“Human Moments in World War III,” by Don DeLillo
First appeared in Esquire in July 1983; collected in The Angel Esmeralda: Nine Stories (on Google Books); printed in Granta 11: Greetings from Prague in spring 1984 (subscribers can read online here; buy the issue here); published by PEN America here on September 10th, 2010, the year DeLillo received the PEN/Saul Bellow Award for Achievement in American Fiction; also anthologized in American Gothic Tales, edited by Joyce Carol Oates
I read this when I was pretty young and it took me a while to appreciate it, mainly, I think, because of my tendency to distrust what I can’t unequivocally understand. Even so, certain lines haunted me with their sheer rightness:
The banning of nuclear weapons has made the world safe for war.
I am standing at the corner of Fourth and Main, where thousands are dead of unknown causes, their scorched bodies piled in the street.
The colors and all.
The narrator doesn’t quite manage to evade his real topic. He admits: “I try to keep the results of the operation out of my mind, the whole point of it, the outcome of these sequences of precise and esoteric steps. But often I fail. I let the image in, I think the thought, I even say the word at times.” And we see him fail. I don’t think it hurts the story. It’s all very darkly funny, the banality of the two men’s lives, the way they talk around what they’re doing.

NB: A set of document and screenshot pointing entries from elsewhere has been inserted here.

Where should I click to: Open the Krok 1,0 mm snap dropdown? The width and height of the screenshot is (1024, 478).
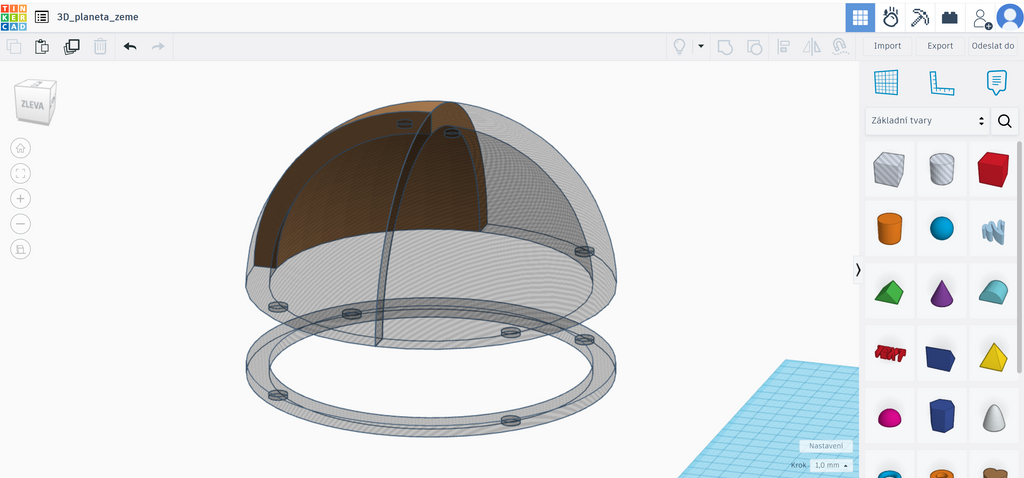pyautogui.click(x=831, y=466)
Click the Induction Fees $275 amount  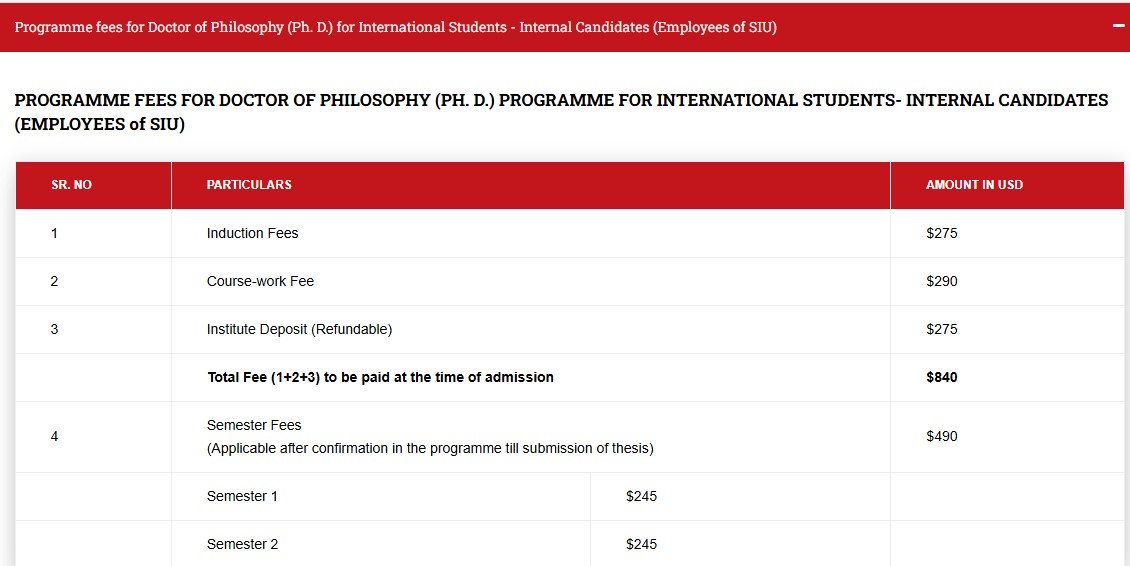(942, 233)
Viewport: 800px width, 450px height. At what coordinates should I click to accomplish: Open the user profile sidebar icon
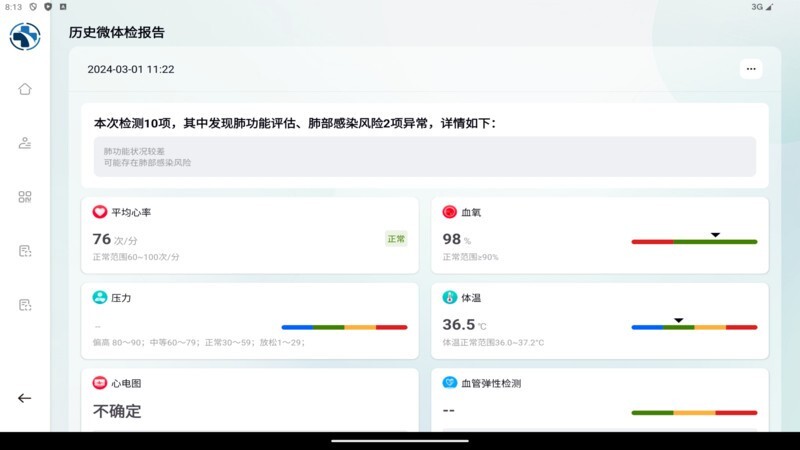25,142
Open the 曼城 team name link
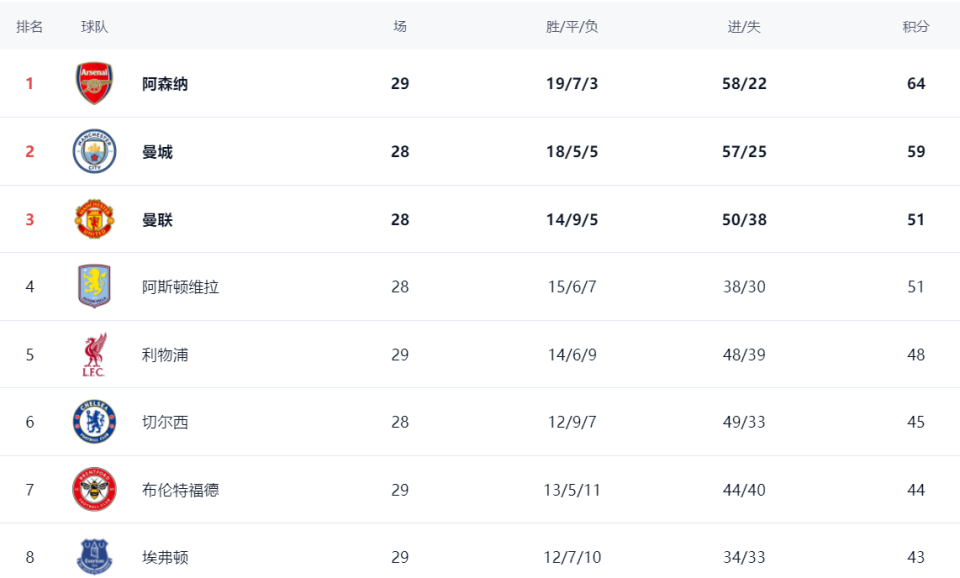This screenshot has height=578, width=960. tap(157, 152)
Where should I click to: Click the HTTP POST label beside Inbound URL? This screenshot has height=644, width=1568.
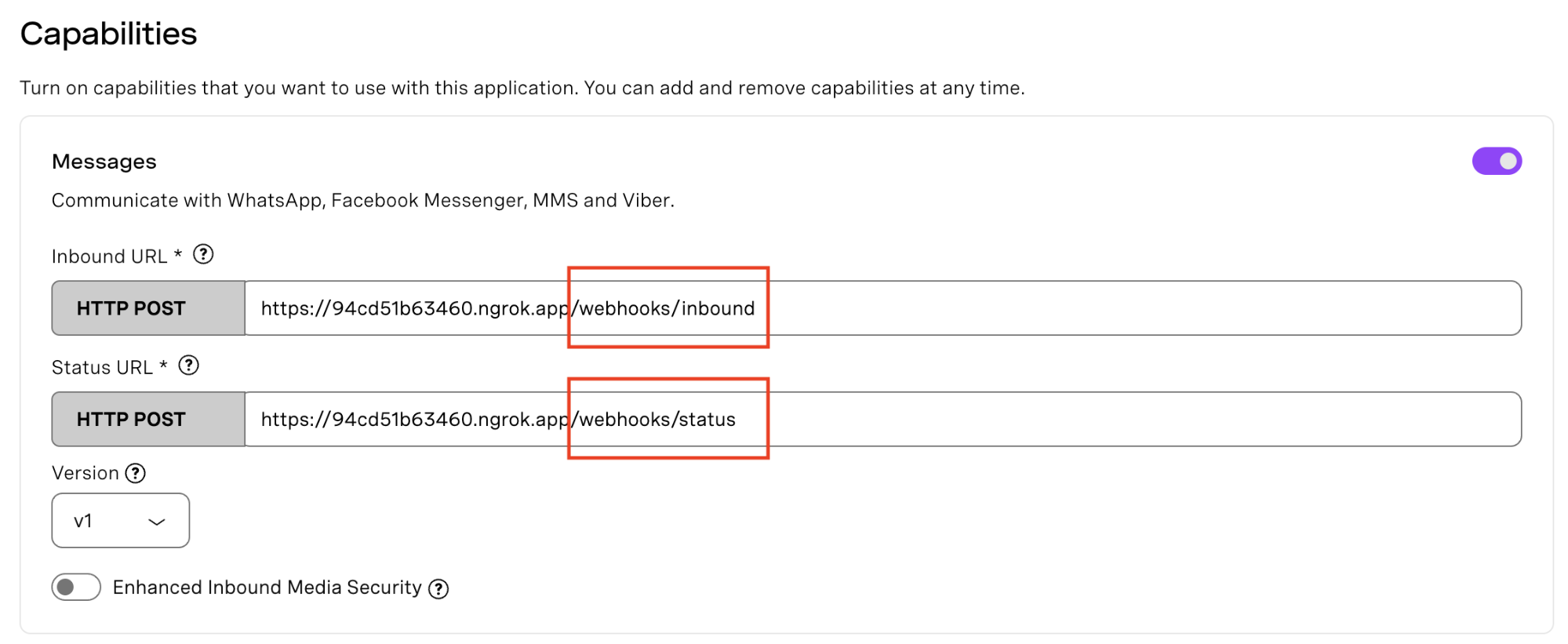pyautogui.click(x=147, y=307)
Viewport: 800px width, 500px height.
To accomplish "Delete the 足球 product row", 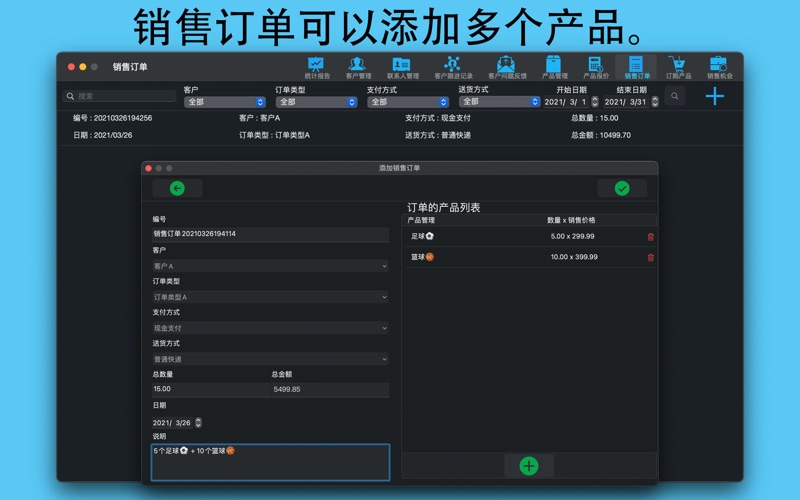I will pos(650,237).
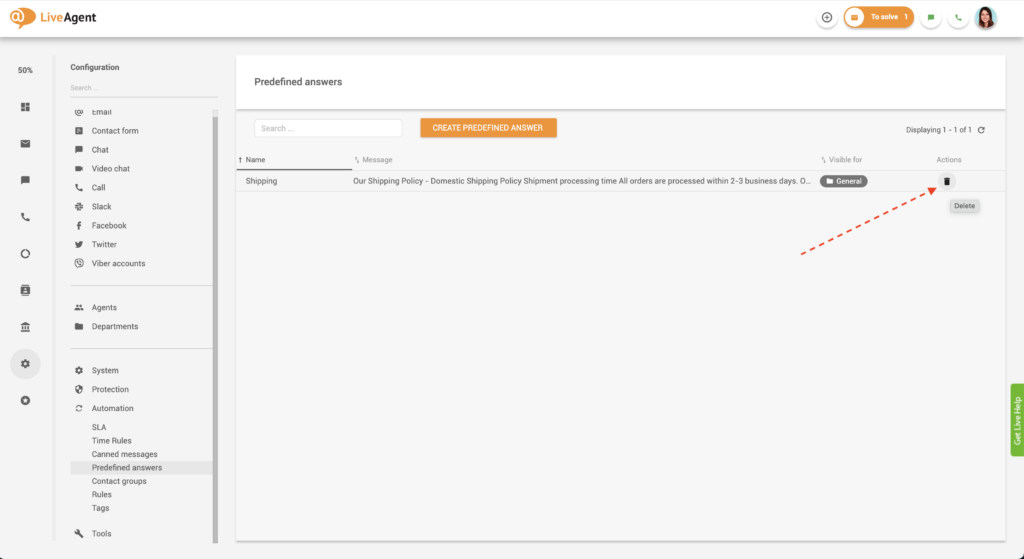Screen dimensions: 1024x559
Task: Open Canned messages in the Automation menu
Action: pos(124,454)
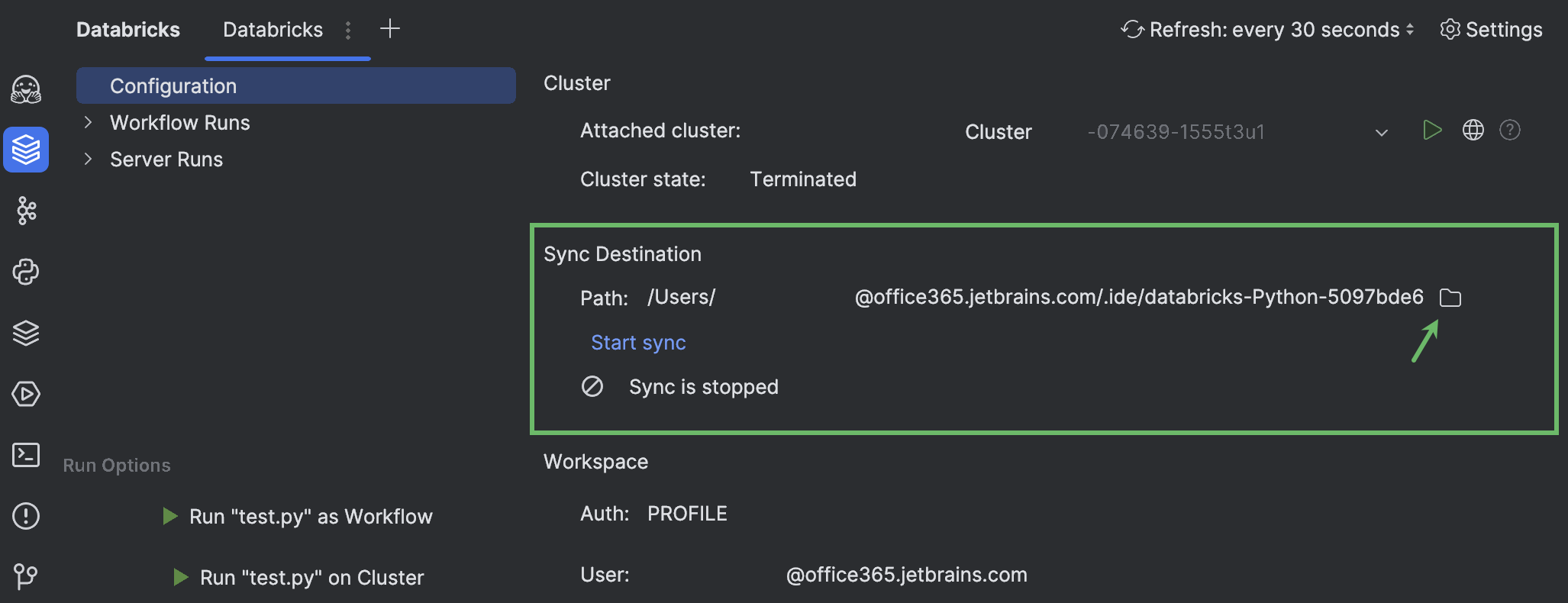Start the cluster using the green play icon
The image size is (1568, 603).
1432,130
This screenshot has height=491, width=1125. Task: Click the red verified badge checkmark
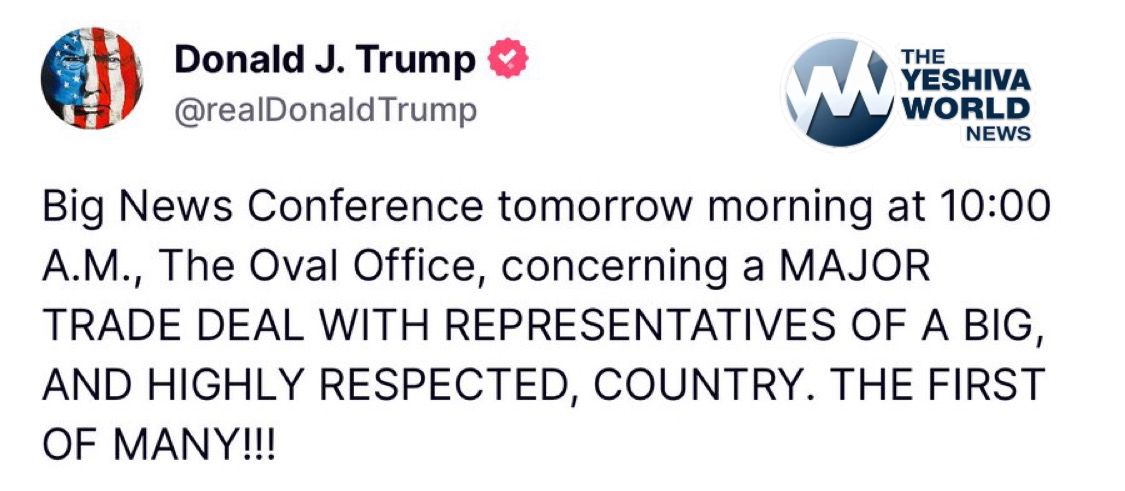point(506,61)
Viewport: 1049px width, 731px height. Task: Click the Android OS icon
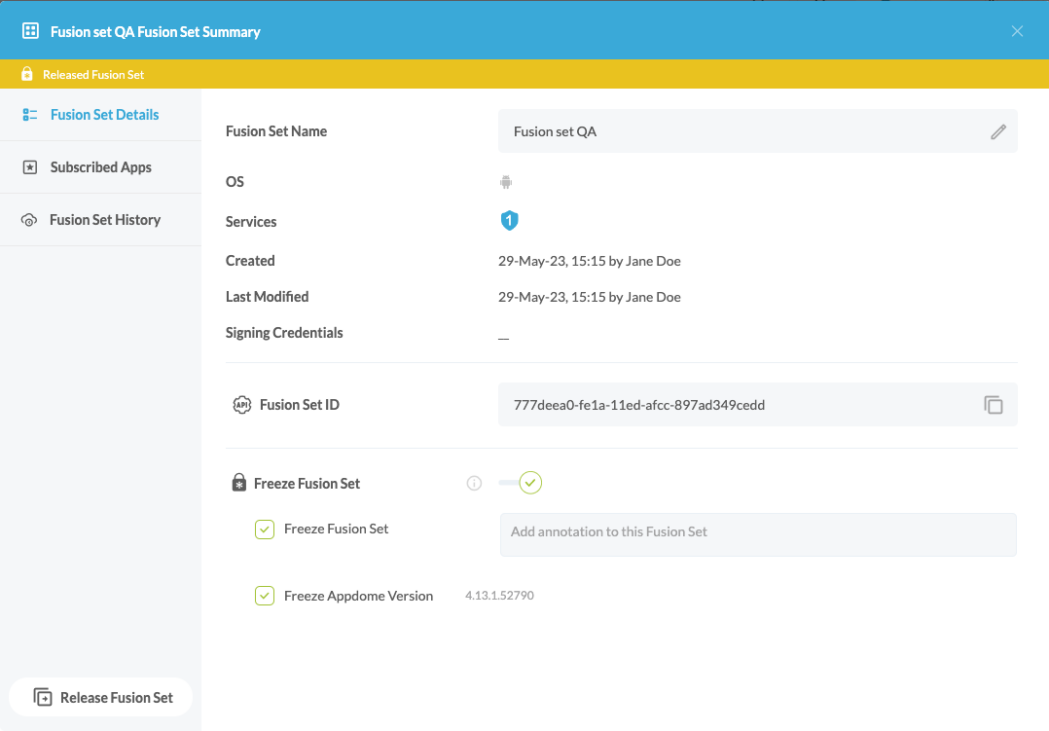(506, 182)
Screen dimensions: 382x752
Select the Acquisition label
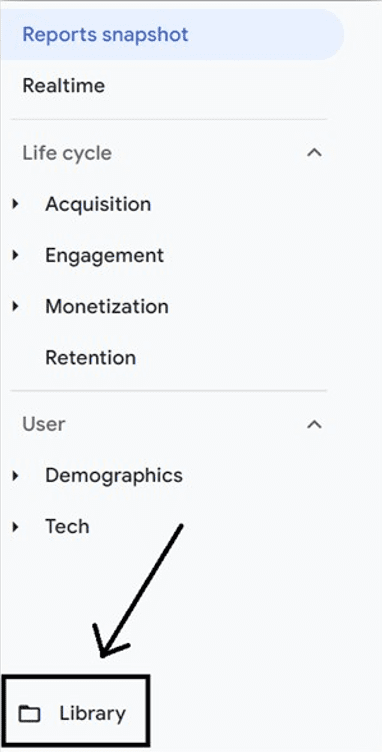click(98, 204)
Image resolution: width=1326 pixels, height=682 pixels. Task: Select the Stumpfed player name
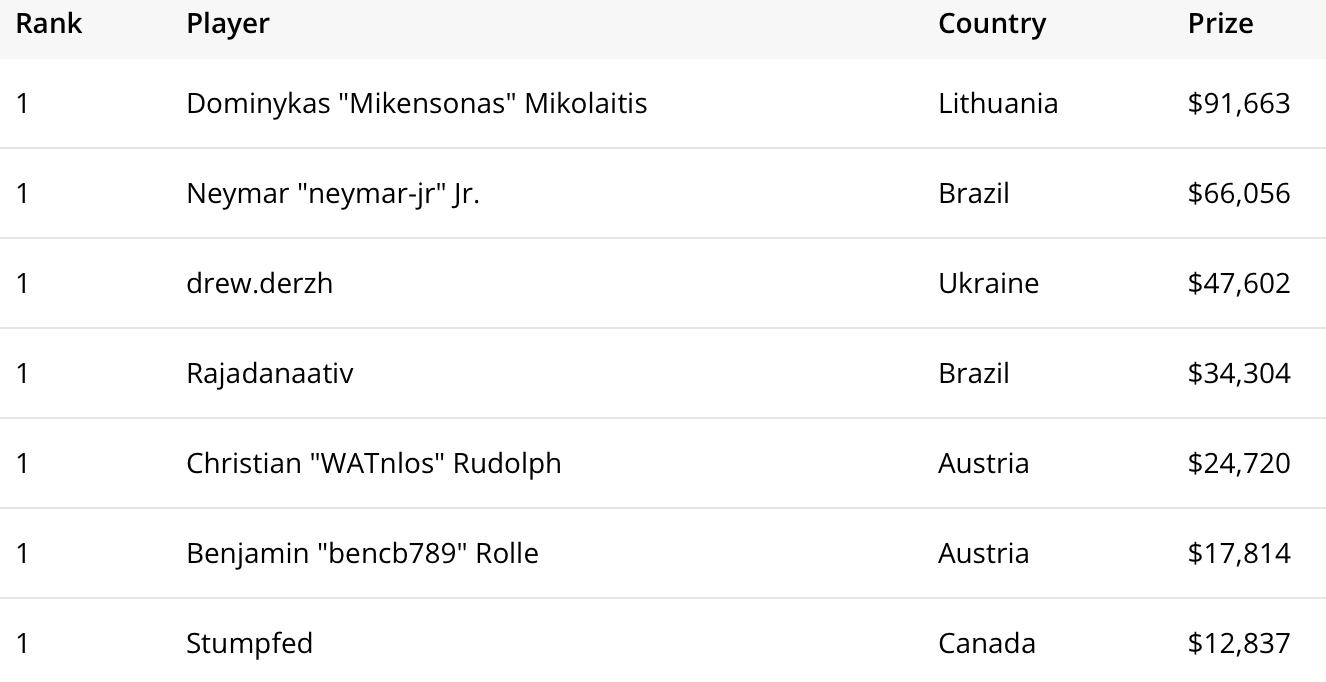click(x=249, y=643)
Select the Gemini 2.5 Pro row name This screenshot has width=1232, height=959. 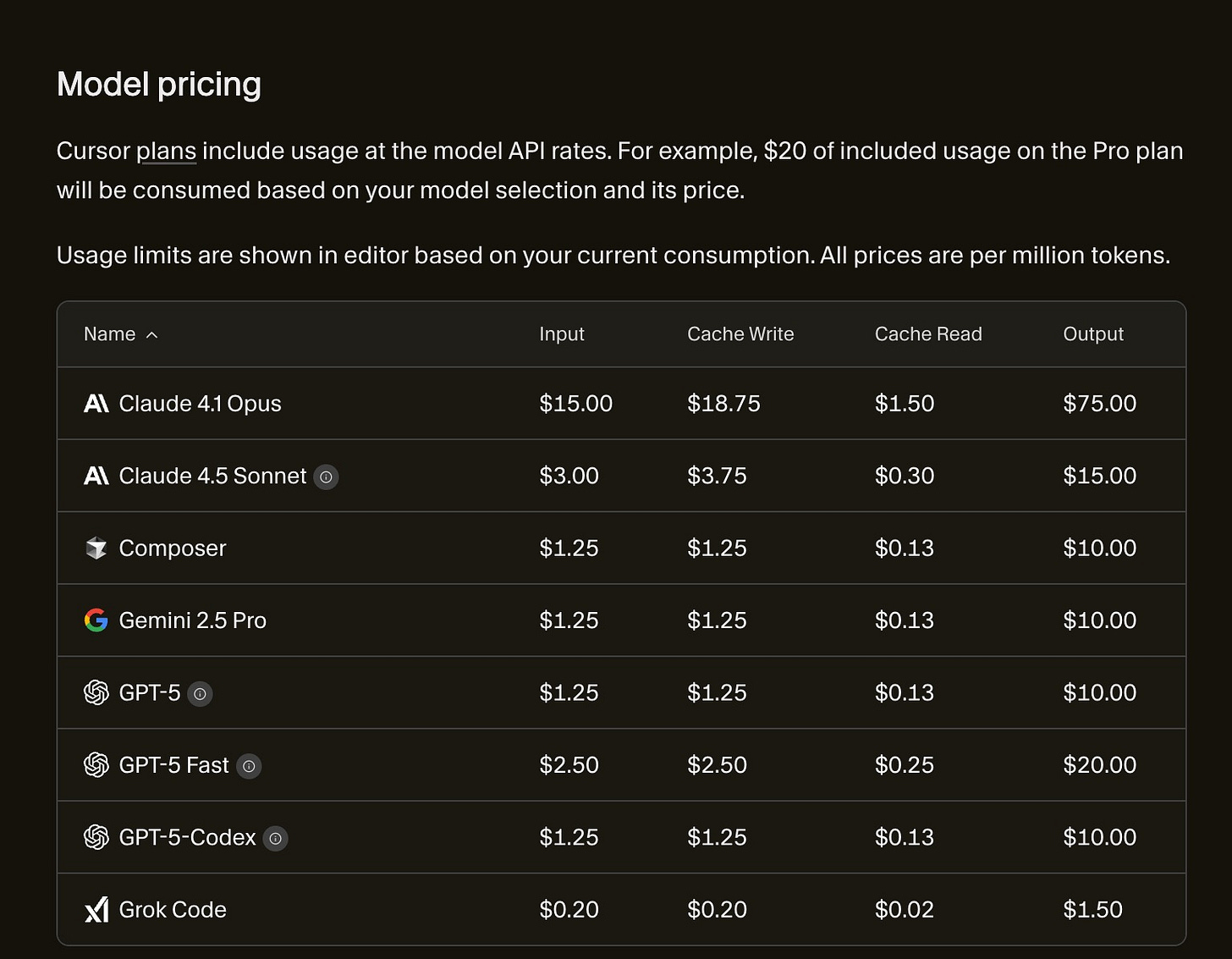coord(192,620)
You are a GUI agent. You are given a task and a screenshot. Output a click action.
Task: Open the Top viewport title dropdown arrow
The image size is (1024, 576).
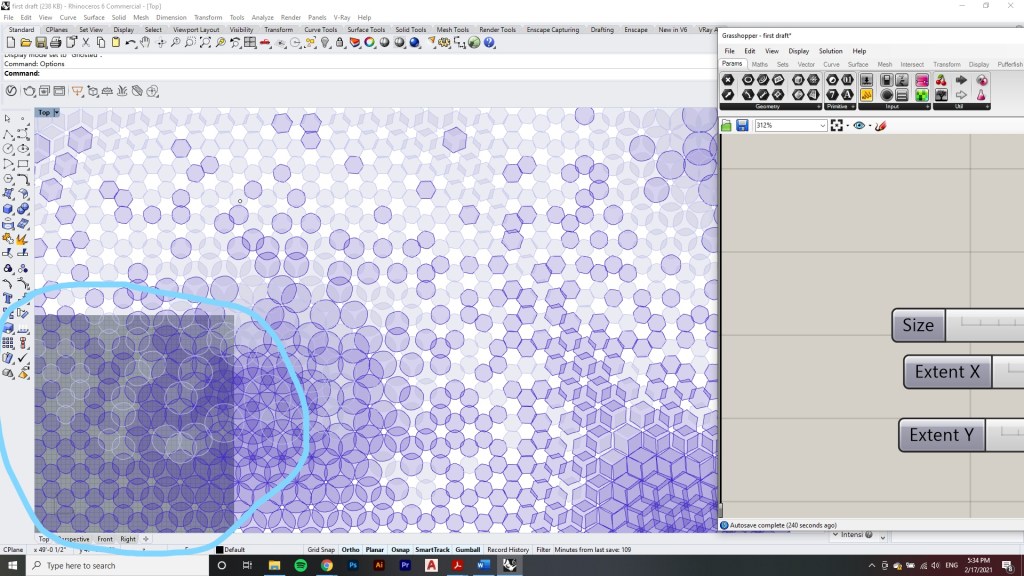(x=57, y=113)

The plot, I think, takes place inside the narrator himself. He’s caught between the need for real meaning in his life and the need to keep his long-distance murders at a long distance. For that reason he is threatened by Vollmer’s philosophizing, but comes to depend on it. Vollmer’s last line seems to indicate that he too has learned to avoid thinking too much, feeling too much, expressing himself too openly. He will no longer serve to give the narrator’s life its vicarious meaning. The narrator is on his own now, and in all likelihood he would be just as isolated no matter who was with him. The circumstances make real “human moments” impossible.
The use of the present tense seems apt because the narrator has not yet come to terms with what’s going on, and may never. Also because he is trying, however unsuccessfully, not to look beyond the present moment.
Rereading now, I get a glimpse of the impact DeLillo must have had on David Foster Wallace, particularly in the dialogue (“It sounded human in all sorts of ways”).